これで私の人生はおしまいだ。万引きのことが学校にバレたら、親にバレたら――。
一瞬にして頭の中が真っ白になり、止まりかけていた涙が再び河になって流れ始めた。
『大丈夫?』
何故そう尋ねてくるのかわからないまま、千佳はただその場で俯くことしかできなかった。
『七組の猪狩だろ? さっきの』
え、と千佳はやや顔を上げる。華絵のことを知っているということは、彼もまた自分と同じ一年生ということか。

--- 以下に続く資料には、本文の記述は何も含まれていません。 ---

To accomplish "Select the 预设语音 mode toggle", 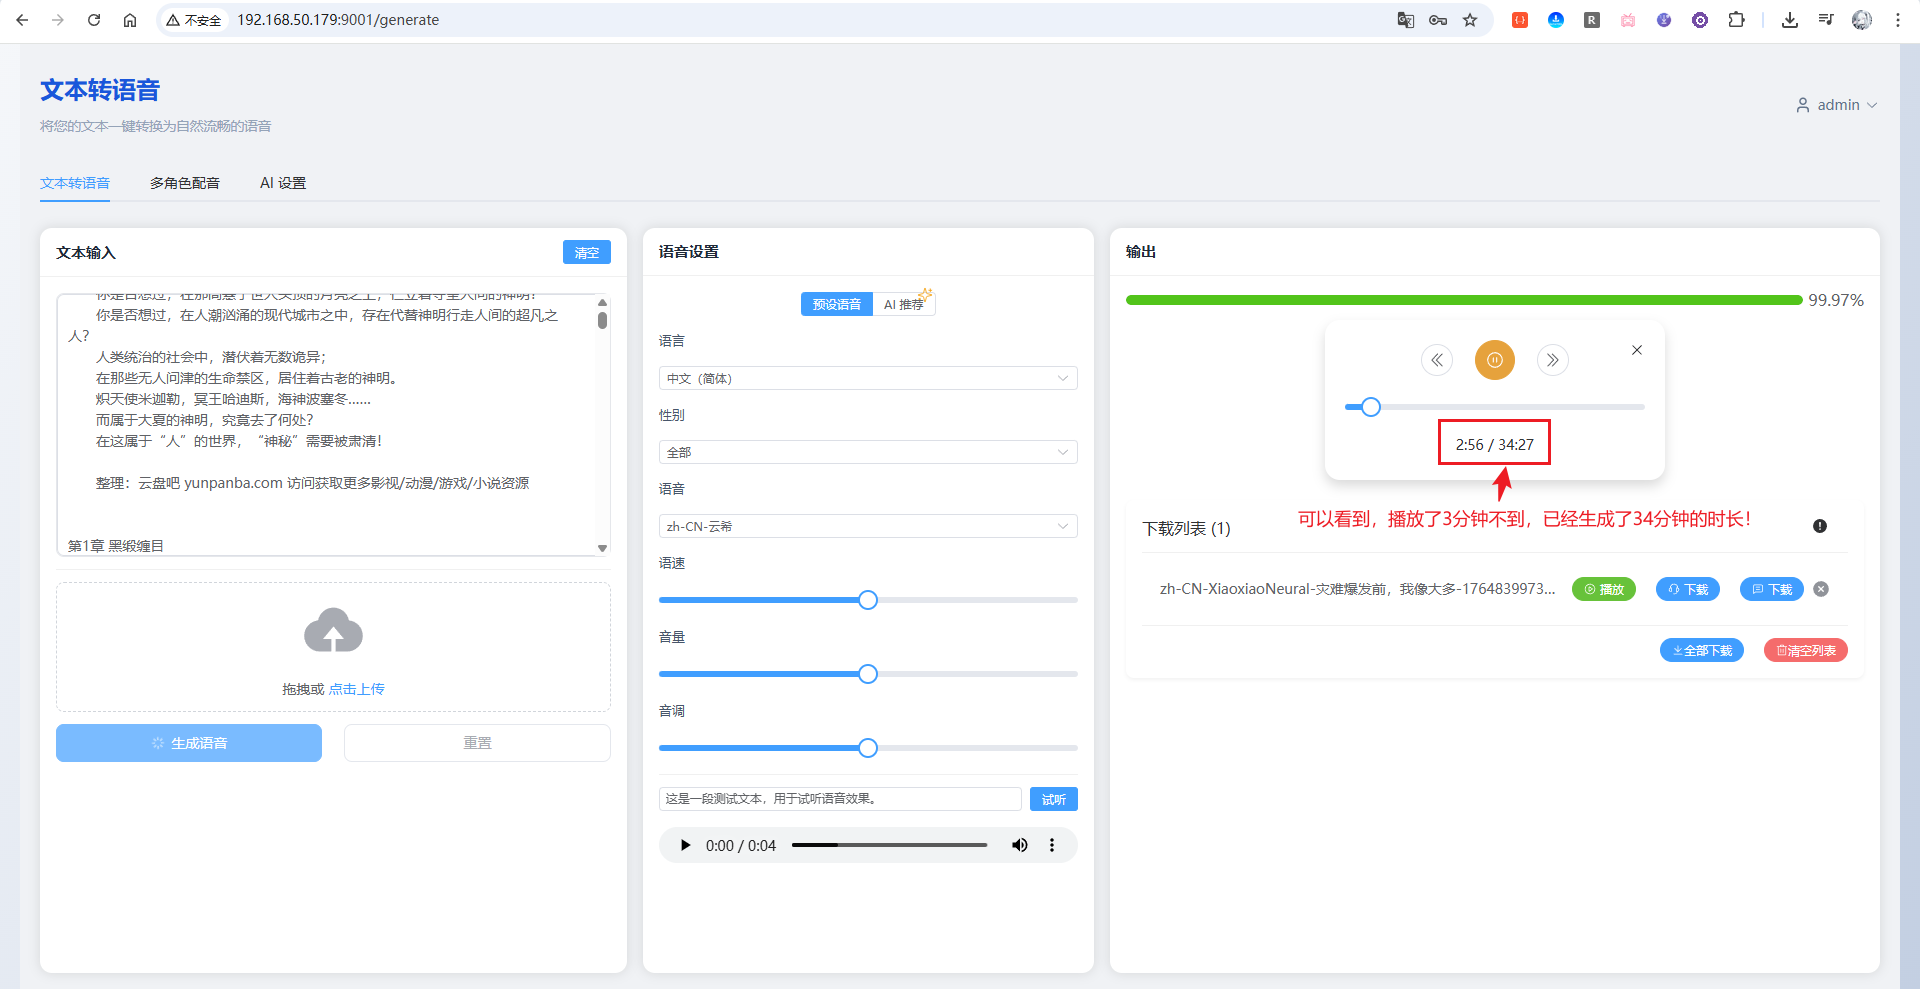I will pyautogui.click(x=836, y=304).
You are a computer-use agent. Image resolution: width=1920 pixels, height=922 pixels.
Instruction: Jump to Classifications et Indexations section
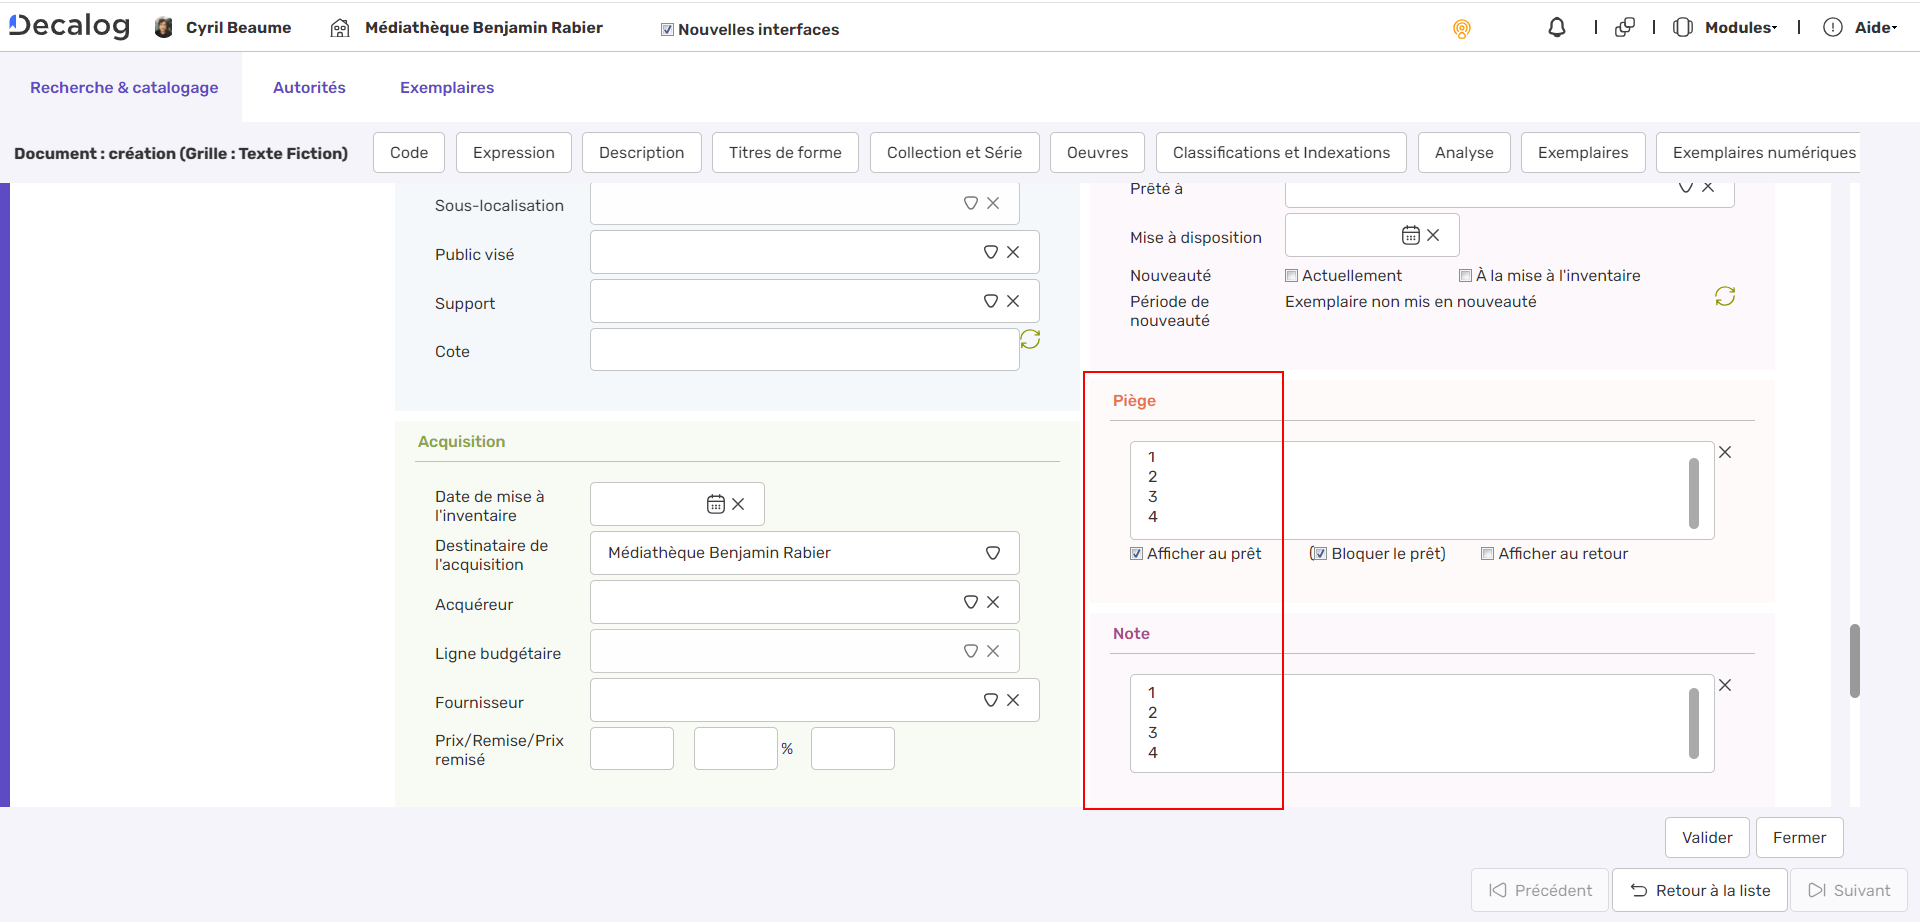point(1280,153)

『あ、ごめん……本屋で君を見掛けてから、ついここまでつけてきちゃった。あの場で声をかけていれば良かったんだけど……』
同じ制服を身にまとうその人の話から、千佳はようやく状況を理解した。要するにこの人は、漫画を万引きしてから華絵に渡すところまで、その一部始終を目撃していたということなのだ。
『アイツに命令されたの?』
自分と華絵との会話は聞き取れなくとも、遠巻きに見ていれば何が起きていたのかは自ずと見えてくるのだろう。嘘をついても良かったけれど、千佳は素直にこくりと頷いた。
『そうか……他にもいたんだな、搾取することに快感を覚える人間が』
『えっ……?』
思ってもみない言葉を口にしたその人に、千佳はそっと顔を上げた。
『どういうこと……?』
涙を拭いながらそう問いかけると、その人は自嘲気味な笑みを浮かべて肩をすくめた。
『どうもこうも、僕もたった今むしり取られたばかりだからさ』
『……何を……?』
『金』
たった一言そう答えた彼の瞳は、絶望の色を湛えていた。
その瞳に映る自分の目にも同じ色が浮かんでいて、千佳は言葉を紡ぐことができなかった――。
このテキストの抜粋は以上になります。